_TASK INPUT_:
————————

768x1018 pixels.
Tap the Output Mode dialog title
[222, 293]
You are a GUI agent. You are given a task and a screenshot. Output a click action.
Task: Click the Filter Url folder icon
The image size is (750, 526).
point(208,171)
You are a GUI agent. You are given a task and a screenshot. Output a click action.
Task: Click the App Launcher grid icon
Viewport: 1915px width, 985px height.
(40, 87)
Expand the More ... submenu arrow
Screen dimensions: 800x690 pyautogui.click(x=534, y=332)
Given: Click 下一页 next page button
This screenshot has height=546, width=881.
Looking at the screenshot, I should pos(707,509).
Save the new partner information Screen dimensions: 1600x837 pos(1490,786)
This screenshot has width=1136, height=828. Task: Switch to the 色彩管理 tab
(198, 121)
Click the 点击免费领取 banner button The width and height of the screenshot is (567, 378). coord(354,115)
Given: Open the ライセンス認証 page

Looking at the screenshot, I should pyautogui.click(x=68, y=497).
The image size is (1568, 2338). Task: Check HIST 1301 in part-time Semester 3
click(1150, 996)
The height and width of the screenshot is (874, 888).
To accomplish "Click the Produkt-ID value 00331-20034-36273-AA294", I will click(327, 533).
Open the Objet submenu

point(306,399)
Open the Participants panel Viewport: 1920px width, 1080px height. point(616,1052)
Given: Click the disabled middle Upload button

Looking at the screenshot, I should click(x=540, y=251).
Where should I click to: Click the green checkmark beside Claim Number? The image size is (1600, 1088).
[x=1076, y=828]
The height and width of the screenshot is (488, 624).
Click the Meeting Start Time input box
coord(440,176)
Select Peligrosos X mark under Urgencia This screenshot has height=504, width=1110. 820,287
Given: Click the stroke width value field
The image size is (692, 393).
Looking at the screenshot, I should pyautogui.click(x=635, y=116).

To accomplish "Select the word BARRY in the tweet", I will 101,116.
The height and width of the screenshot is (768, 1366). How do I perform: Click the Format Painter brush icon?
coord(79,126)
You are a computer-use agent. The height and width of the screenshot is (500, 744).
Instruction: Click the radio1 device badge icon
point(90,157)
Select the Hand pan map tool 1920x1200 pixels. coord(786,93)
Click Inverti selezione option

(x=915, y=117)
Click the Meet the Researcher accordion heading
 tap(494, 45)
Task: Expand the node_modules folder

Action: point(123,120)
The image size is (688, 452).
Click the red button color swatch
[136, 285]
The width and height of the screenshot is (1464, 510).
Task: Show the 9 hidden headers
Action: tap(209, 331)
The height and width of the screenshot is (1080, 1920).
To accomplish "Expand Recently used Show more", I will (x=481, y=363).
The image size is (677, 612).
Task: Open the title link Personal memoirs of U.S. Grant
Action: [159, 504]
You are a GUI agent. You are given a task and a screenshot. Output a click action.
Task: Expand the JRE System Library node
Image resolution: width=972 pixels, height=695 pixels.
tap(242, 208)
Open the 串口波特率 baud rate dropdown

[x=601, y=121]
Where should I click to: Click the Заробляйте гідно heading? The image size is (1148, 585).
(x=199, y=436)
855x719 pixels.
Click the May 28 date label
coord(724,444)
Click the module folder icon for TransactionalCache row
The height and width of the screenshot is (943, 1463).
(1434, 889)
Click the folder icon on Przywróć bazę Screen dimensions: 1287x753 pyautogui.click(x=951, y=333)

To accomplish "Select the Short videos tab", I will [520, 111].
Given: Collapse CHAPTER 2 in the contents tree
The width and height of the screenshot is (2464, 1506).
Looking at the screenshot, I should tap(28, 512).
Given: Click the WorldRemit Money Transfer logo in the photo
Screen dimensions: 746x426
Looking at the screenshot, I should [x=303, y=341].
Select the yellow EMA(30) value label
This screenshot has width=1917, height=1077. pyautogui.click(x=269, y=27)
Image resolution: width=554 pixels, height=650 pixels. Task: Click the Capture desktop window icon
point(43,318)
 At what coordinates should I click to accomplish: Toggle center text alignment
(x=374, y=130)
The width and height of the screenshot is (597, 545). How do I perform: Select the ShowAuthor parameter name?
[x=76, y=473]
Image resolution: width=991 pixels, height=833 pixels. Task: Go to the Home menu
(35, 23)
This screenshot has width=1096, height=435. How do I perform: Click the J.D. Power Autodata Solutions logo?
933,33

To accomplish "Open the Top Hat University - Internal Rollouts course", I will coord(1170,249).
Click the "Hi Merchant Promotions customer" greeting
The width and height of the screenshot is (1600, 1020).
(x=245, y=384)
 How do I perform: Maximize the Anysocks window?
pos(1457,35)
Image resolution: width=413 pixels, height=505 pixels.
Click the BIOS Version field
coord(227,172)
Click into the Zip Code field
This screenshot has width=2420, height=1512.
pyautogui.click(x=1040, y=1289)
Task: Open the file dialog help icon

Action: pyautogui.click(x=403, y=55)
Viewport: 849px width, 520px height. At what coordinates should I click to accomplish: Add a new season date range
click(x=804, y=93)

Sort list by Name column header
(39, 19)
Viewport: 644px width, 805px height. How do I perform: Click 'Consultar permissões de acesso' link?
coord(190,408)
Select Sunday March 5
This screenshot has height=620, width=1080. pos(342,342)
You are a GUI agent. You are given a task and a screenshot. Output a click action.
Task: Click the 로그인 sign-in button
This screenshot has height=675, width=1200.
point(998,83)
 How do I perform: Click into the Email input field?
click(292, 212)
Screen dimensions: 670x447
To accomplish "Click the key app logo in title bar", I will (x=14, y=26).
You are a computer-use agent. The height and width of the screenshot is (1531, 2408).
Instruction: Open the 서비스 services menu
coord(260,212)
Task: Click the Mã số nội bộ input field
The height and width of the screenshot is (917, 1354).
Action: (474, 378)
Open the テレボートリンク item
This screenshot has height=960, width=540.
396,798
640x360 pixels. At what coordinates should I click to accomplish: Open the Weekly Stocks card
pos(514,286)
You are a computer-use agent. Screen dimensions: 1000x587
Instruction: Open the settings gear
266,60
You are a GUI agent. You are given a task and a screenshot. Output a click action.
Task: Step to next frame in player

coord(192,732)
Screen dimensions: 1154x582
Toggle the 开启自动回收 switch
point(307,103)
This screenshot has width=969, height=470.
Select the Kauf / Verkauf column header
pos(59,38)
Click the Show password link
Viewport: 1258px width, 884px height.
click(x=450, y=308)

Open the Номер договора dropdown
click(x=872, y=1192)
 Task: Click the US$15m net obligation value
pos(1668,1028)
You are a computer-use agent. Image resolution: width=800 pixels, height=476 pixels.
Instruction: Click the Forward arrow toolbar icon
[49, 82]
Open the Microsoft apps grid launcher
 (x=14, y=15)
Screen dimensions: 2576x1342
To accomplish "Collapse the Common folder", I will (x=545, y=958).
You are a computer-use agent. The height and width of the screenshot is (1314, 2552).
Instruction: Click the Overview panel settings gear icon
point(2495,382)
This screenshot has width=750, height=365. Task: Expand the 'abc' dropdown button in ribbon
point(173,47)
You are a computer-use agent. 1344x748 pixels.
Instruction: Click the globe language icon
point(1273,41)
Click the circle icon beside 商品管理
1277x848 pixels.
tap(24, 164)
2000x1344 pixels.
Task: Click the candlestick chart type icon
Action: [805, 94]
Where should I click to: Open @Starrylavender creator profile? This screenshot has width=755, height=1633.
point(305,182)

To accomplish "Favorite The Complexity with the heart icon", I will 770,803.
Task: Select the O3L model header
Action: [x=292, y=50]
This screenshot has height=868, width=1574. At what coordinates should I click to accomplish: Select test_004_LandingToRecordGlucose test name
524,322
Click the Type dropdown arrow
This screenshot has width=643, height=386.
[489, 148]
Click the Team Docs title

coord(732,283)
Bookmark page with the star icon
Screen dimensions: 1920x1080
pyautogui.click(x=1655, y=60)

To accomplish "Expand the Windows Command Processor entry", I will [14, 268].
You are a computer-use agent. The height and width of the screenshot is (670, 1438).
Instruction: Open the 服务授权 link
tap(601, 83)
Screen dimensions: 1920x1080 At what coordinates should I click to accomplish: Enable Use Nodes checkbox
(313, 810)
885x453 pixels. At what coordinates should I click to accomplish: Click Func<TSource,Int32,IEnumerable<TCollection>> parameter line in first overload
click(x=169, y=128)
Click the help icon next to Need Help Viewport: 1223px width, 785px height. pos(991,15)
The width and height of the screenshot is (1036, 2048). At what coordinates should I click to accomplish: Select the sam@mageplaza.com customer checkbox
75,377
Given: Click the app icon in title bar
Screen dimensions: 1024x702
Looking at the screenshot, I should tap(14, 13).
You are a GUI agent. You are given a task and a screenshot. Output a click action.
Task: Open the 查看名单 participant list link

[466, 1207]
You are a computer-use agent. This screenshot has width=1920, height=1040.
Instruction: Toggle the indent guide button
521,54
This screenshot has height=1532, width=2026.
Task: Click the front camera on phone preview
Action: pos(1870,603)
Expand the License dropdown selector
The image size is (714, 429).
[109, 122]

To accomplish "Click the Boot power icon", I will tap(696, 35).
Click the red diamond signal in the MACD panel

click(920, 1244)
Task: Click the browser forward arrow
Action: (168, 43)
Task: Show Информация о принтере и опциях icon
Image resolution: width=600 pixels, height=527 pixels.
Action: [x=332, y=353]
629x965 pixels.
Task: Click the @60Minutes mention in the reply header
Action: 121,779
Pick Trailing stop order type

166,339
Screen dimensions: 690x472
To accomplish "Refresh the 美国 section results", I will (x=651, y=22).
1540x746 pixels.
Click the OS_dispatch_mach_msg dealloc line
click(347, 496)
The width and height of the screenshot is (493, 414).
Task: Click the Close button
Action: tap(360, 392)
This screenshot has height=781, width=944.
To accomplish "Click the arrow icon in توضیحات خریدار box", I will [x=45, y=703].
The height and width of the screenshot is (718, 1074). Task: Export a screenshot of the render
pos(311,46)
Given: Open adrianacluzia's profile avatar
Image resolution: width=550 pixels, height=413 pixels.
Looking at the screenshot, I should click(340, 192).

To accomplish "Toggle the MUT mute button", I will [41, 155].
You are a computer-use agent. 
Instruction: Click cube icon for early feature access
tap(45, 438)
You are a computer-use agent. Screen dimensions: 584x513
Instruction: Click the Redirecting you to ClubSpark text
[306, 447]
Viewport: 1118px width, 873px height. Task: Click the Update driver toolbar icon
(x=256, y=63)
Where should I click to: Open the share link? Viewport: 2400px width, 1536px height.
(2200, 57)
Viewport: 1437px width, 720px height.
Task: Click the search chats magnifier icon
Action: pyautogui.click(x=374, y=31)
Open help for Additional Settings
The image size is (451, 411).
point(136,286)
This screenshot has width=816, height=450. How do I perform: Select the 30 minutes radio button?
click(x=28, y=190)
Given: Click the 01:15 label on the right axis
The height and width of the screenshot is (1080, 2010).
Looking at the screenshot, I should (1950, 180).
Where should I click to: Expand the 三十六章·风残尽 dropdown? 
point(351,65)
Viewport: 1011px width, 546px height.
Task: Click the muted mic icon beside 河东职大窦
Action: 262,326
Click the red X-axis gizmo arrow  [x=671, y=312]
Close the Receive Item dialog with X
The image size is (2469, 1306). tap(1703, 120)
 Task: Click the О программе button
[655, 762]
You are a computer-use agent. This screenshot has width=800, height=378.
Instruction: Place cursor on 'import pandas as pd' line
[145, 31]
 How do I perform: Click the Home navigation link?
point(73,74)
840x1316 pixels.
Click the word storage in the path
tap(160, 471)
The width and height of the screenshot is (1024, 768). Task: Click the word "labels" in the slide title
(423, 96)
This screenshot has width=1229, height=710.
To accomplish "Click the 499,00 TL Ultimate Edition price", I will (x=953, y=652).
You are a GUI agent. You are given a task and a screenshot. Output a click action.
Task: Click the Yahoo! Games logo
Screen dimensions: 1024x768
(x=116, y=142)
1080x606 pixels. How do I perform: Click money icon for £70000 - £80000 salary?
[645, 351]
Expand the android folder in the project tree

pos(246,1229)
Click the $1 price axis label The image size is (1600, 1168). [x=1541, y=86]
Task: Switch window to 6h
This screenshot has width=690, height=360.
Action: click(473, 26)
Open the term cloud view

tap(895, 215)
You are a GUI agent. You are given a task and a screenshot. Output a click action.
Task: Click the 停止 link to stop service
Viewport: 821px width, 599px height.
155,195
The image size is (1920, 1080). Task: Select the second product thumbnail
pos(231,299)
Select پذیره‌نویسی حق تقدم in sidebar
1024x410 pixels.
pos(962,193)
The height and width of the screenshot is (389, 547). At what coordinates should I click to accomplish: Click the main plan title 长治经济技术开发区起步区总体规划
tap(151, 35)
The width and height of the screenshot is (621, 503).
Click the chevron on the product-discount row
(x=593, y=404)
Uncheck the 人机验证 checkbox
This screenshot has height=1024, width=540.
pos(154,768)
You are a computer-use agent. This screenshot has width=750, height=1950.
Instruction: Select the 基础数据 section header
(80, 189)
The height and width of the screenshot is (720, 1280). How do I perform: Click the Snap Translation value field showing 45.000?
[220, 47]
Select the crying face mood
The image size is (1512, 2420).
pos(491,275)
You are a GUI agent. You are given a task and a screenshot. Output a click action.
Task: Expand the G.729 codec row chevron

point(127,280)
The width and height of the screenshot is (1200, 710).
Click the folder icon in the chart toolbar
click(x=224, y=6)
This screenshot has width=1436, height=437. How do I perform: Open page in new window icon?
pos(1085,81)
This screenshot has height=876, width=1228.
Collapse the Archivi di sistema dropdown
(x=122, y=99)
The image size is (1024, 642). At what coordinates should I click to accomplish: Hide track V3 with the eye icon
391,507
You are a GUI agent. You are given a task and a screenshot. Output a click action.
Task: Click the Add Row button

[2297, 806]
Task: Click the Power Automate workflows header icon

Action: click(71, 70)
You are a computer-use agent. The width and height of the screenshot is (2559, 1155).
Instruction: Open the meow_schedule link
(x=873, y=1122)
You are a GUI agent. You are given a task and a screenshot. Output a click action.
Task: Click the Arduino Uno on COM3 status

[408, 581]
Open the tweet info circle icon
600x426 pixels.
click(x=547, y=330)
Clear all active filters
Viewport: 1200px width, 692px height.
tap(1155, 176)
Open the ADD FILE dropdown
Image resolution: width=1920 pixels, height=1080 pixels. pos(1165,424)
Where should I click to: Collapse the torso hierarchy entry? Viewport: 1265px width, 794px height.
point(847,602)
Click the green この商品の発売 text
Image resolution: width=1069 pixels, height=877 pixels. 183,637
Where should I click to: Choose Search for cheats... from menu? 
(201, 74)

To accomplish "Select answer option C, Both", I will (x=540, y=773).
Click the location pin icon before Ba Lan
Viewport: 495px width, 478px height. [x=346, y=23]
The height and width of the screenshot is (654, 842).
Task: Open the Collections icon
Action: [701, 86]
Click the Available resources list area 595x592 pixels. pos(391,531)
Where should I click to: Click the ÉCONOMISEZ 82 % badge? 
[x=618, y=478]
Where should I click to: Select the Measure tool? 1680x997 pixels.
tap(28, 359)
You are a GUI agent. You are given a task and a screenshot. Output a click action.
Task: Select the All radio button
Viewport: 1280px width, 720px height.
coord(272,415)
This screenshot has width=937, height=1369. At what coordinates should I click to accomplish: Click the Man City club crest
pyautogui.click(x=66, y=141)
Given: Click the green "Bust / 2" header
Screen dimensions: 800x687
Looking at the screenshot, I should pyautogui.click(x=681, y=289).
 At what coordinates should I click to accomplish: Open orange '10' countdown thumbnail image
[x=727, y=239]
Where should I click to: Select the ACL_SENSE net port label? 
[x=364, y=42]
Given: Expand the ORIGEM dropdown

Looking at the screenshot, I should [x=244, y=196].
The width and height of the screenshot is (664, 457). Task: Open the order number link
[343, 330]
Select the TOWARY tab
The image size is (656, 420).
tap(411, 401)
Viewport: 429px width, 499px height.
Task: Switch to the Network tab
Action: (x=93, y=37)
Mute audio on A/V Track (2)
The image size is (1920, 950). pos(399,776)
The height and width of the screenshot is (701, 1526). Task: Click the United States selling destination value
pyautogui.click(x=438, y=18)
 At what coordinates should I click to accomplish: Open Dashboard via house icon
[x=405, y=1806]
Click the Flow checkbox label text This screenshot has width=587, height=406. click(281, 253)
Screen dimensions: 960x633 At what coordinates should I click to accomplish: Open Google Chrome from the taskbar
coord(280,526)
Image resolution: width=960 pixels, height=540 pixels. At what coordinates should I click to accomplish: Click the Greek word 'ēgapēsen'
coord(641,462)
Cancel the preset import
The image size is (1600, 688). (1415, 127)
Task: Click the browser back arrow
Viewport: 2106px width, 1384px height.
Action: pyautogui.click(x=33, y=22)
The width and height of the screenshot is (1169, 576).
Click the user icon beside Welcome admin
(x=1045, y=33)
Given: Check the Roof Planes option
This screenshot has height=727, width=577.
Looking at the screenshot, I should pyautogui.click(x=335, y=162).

————————

_WHAT IS BEING ASKED_: Extract the lines starting at the one containing "Where should I click to: Select the Measure" and ending at the one containing "coord(272,415)", and repeat them verbatim.

_WRITTEN REPLY_:
Where should I click to: Select the Measure tool? 1680x997 pixels.
tap(28, 359)
You are a GUI agent. You are given a task and a screenshot. Output a click action.
Task: Select the All radio button
Viewport: 1280px width, 720px height.
coord(272,415)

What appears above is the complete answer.